My nominations are La Galette and The Unicorn:

La Galette was a little coffee house in New Haven, CN in the early '60s. It may have been gone for nearly two generations now. It never was very famous and there were no famous people who played there, at least not that I know of. What made it such a special place was that the people were able to appreciate it seemed to have found it. There were always people there playing. The entertainment was whoever wandered in. Of course there were regulars, people you could count on being there whenever you happened in. Everyone was welcome to join in the music with an intrument or voice. There were no "performances", just a kind of community singing. Sure, the regulars sang the same songs over again and there were some people who only knew a couple songs so they played them once a night but that was part of it being what has come to be called a comunity. It was like a small town. Tonight, when I was just playing to myself (better than with) on harmonica and guitar, I remembered some songs I'd learned there and played them, bringing back memories of nice times and nice people. (It's better than photographs.)

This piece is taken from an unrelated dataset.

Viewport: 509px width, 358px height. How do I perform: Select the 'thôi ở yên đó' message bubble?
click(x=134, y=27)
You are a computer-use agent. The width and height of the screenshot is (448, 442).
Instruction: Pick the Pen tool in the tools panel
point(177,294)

Now, the Unicorn was something entirely different. It was a full fledged urban coffee house in Boston. I first went there as a part of a TV crew doing a 1 hour broadcast from there. That was how I met George Papadopulo, the owner. We became friendly and I started hanging out there. The music was extraordinary. Phil Ochs, Buffy St. Marie, Sonny Terry and Brownie McGee, The Clancy Brothers, the blind Puerto Rican guitarist with such a clear powerful voice and whose name refuses to come forward to be written down, and many more. Giving Buffy St. Marie a ride home on my motorcycle was just one of the perqs.

The best night though was when Sonny Terry and Brownie McGee were playing and the Clancys came in to listen. George closed the place down (so that he could turn it into a private party). He brought out some whisky for which he did not have a public license and we stayed together until early morning, playing and singing. When Sonny Terry, Brownie McGee and the Clancys start playing ensemble, it was a treat!

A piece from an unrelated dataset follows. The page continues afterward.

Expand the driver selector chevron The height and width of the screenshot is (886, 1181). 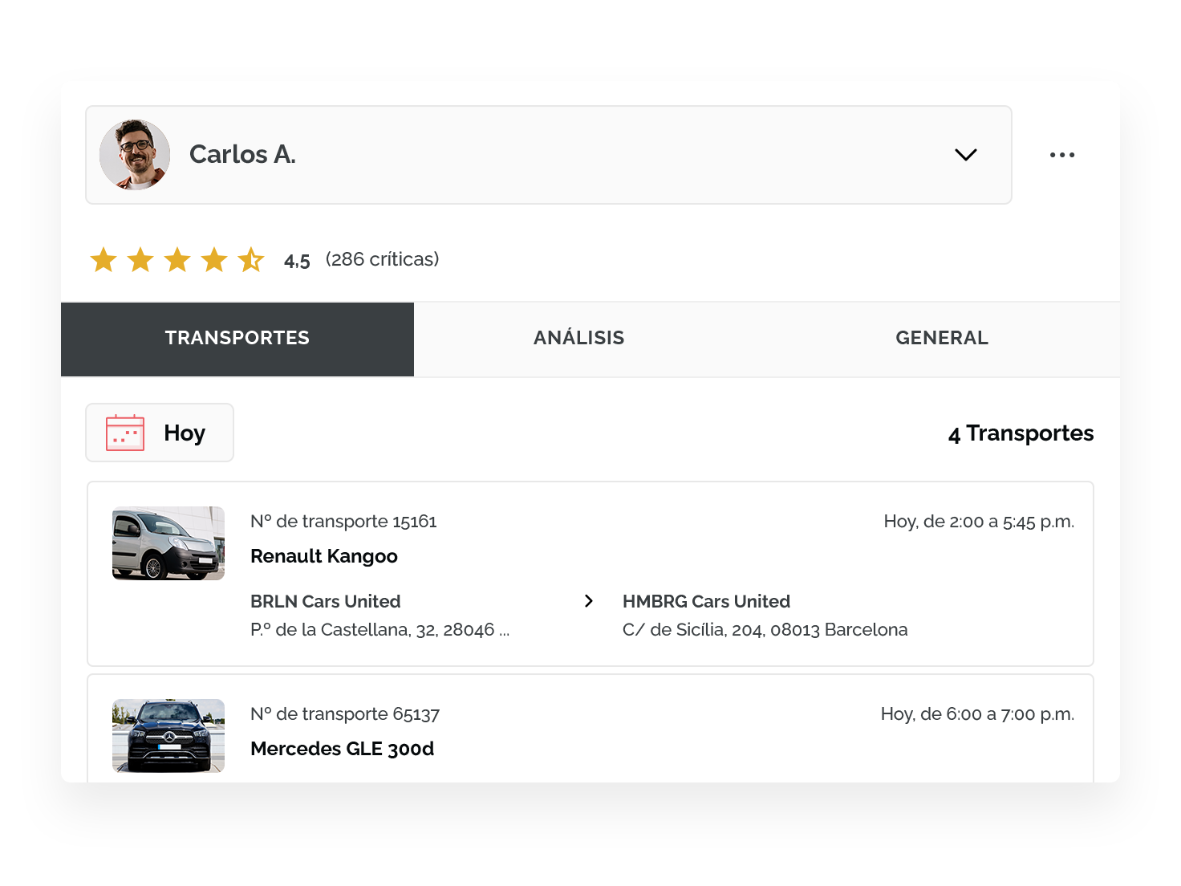click(965, 155)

There was a great bar too, in Boston. It was called Hillbilly Ranch and the decoration was every bit as tacky as you would expect from the name. A variety of rockabilly bands used to play there as featured acts but they had a house band, Bea and Everett Lilly who were called the Lilly Brothers with Don Stover. There was a small corps of people who were willing to risk rockabiliousness if they could at least listen to the Lillys between the featured act's sets. Their traditional music set to somethng akin to bluegrass was always fun and Don Stover was a fine musician who never got the credit he deserved.

The television station where I was working did a weekly music show. One particular week, the Lillys were our guests and I was doing makeup in the sudio.

I never was sure which Lilly was which but I was putting tv makeup on the one who wore his cowboy hat resting on his slightly folded ears so it look as though it on sidemounted cartilidge springs. All of a sudden, I had a realization but when I shared it with the people around me, they didn't seem happy to hear it.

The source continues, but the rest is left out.